_MATERIAL PROVIDED_.

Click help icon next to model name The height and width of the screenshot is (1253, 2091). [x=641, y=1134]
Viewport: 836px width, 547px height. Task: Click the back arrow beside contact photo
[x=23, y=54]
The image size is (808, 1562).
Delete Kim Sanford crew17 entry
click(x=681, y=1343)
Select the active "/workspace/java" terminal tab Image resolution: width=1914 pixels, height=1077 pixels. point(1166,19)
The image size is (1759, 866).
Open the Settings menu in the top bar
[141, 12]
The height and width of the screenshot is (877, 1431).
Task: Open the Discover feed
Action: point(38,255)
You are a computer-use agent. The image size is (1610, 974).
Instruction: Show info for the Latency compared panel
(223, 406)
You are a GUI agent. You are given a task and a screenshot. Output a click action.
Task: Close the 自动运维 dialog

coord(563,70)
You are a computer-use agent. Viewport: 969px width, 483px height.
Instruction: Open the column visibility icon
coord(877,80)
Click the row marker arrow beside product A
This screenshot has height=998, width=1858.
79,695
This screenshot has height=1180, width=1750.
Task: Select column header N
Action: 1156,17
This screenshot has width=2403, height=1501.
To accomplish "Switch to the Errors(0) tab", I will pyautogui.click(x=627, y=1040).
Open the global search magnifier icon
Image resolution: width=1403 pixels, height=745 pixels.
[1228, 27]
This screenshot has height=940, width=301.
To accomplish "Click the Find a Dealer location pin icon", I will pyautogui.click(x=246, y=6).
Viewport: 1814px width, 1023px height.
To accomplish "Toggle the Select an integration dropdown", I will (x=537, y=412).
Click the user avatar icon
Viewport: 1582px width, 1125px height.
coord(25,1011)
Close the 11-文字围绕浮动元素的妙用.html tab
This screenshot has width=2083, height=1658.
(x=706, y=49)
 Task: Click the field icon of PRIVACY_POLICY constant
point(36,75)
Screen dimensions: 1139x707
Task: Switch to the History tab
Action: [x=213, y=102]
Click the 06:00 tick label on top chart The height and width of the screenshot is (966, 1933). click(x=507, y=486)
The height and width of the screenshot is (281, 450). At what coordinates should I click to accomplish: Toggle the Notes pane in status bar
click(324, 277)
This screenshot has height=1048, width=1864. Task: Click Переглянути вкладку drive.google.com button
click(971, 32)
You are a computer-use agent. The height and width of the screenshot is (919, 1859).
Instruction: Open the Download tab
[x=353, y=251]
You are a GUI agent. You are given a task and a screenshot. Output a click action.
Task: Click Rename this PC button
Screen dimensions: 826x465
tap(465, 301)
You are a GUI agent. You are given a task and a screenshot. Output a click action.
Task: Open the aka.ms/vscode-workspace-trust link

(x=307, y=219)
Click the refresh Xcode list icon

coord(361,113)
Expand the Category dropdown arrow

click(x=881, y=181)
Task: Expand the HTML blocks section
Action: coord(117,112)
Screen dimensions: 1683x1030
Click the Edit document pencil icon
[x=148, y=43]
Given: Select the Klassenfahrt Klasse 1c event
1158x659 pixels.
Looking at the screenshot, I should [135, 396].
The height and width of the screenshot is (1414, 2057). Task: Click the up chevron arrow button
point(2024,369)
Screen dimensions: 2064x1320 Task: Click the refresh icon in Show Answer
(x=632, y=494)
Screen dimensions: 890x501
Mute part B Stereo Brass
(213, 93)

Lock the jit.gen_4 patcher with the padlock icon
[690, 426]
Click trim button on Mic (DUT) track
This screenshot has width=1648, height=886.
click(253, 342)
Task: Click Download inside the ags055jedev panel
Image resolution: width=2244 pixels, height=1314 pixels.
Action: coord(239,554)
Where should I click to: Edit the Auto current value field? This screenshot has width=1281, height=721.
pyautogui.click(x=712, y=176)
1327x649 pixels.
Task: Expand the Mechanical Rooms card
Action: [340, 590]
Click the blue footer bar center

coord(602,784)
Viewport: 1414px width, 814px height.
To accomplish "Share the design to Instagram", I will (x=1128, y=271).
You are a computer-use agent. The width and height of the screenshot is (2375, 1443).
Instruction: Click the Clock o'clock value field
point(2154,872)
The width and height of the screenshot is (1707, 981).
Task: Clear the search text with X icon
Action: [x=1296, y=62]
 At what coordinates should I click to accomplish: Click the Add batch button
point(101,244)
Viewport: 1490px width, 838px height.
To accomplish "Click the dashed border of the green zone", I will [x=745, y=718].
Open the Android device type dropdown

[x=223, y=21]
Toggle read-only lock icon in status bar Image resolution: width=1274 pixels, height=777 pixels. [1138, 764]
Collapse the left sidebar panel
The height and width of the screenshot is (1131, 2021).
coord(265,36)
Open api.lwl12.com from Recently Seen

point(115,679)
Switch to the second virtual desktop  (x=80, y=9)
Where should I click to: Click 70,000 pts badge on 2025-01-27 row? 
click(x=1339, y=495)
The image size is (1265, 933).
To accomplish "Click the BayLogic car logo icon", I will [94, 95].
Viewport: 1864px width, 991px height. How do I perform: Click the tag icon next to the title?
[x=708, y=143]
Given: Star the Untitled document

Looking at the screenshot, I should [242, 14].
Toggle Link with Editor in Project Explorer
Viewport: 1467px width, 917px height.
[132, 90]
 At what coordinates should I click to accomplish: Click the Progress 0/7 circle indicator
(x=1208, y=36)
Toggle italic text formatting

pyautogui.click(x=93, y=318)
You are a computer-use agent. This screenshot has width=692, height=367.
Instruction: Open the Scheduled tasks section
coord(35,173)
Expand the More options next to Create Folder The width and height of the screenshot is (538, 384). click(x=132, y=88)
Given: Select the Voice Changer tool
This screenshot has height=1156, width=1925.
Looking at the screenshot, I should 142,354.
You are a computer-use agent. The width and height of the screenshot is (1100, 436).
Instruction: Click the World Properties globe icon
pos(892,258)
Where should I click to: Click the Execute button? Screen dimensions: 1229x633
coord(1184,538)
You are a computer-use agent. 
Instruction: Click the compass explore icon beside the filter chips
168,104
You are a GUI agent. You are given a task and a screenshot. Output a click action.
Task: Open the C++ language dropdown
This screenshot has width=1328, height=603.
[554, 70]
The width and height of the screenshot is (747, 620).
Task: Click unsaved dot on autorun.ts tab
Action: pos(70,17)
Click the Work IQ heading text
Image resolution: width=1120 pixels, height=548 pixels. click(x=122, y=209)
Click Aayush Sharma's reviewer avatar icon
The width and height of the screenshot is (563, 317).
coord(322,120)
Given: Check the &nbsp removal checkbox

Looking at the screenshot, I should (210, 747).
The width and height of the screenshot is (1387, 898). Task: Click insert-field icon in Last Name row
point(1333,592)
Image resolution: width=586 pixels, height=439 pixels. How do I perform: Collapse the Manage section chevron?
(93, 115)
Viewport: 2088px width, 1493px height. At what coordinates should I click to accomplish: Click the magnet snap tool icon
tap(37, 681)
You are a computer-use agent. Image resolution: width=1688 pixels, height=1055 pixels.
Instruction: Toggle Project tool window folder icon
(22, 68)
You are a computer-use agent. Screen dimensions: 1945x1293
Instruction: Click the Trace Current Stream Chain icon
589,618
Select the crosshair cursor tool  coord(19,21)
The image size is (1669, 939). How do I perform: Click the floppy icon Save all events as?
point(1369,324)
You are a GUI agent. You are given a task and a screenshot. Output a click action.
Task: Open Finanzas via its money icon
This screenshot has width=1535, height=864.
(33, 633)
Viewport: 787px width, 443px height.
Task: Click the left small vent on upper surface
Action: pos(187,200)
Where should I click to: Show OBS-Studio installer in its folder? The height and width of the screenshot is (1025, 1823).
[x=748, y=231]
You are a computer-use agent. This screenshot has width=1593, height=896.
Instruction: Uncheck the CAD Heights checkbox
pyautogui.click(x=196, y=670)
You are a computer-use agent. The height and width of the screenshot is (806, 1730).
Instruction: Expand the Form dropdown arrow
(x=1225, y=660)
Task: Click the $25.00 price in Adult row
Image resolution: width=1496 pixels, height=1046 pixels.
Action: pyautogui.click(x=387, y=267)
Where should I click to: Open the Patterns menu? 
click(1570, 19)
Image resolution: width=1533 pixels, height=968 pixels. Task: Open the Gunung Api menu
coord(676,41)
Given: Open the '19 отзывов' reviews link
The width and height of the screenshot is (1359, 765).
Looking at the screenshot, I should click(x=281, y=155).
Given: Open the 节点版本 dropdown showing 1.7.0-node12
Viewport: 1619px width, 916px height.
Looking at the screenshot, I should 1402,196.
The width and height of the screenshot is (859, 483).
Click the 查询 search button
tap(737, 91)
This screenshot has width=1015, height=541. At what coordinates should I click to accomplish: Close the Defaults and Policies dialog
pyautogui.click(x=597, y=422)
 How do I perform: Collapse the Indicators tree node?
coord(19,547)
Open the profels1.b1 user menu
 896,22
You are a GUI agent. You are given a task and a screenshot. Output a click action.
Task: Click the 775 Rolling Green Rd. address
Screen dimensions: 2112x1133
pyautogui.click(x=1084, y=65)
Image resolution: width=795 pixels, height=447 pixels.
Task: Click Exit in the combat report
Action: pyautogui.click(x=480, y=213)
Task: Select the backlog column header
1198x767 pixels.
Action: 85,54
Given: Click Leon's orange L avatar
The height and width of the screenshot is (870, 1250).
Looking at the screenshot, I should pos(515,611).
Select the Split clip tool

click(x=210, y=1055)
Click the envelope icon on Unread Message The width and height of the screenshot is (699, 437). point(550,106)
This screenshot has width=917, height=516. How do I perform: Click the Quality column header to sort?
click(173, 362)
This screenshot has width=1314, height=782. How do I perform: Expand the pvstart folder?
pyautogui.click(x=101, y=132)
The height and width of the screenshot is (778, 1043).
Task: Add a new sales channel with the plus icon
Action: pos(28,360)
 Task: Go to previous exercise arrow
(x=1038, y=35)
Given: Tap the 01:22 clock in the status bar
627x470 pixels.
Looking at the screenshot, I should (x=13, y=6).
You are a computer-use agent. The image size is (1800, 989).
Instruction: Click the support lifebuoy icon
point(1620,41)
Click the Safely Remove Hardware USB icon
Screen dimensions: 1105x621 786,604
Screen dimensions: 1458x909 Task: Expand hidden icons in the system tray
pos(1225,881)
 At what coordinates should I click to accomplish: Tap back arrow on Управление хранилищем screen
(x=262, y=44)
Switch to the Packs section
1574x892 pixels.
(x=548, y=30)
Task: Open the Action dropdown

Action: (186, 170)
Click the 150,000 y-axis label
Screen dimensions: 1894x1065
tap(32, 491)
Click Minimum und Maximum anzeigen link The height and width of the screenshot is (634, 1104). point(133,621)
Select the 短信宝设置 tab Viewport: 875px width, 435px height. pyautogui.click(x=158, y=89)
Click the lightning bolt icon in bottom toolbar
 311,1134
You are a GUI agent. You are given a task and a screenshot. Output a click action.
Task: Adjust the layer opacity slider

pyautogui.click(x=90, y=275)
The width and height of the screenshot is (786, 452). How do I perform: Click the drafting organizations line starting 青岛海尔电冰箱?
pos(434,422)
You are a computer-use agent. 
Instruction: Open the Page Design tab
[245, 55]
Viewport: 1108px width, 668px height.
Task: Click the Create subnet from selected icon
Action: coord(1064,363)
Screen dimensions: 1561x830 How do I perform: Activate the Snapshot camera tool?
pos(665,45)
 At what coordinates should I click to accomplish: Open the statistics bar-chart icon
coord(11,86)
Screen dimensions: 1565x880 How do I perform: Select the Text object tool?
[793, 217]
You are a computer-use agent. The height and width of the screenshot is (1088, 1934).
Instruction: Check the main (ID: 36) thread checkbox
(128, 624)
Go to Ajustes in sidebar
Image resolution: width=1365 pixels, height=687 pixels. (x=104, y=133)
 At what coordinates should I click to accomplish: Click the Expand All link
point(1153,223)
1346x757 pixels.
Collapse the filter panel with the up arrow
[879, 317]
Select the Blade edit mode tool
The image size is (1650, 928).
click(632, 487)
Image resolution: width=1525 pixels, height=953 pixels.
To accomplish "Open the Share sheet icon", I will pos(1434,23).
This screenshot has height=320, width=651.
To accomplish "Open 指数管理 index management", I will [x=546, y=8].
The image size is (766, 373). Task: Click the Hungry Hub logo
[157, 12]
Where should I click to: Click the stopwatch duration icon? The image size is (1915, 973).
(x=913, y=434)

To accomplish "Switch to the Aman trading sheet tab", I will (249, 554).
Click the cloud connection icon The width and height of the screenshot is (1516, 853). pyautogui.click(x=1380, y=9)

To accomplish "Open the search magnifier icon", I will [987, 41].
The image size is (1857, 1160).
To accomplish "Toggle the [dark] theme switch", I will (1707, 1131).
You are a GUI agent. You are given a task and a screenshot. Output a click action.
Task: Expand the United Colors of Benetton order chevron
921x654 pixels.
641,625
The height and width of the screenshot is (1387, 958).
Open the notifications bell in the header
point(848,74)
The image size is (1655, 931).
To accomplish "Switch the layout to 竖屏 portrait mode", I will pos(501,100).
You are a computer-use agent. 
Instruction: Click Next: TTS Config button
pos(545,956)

_WORK TO COMPLETE_.
Your answer should be the lines of the material above that include "magnifier".

_ANSWER SPACE_.
Open the global search magnifier icon
To accomplish "Open the search magnifier icon", I will [987, 41].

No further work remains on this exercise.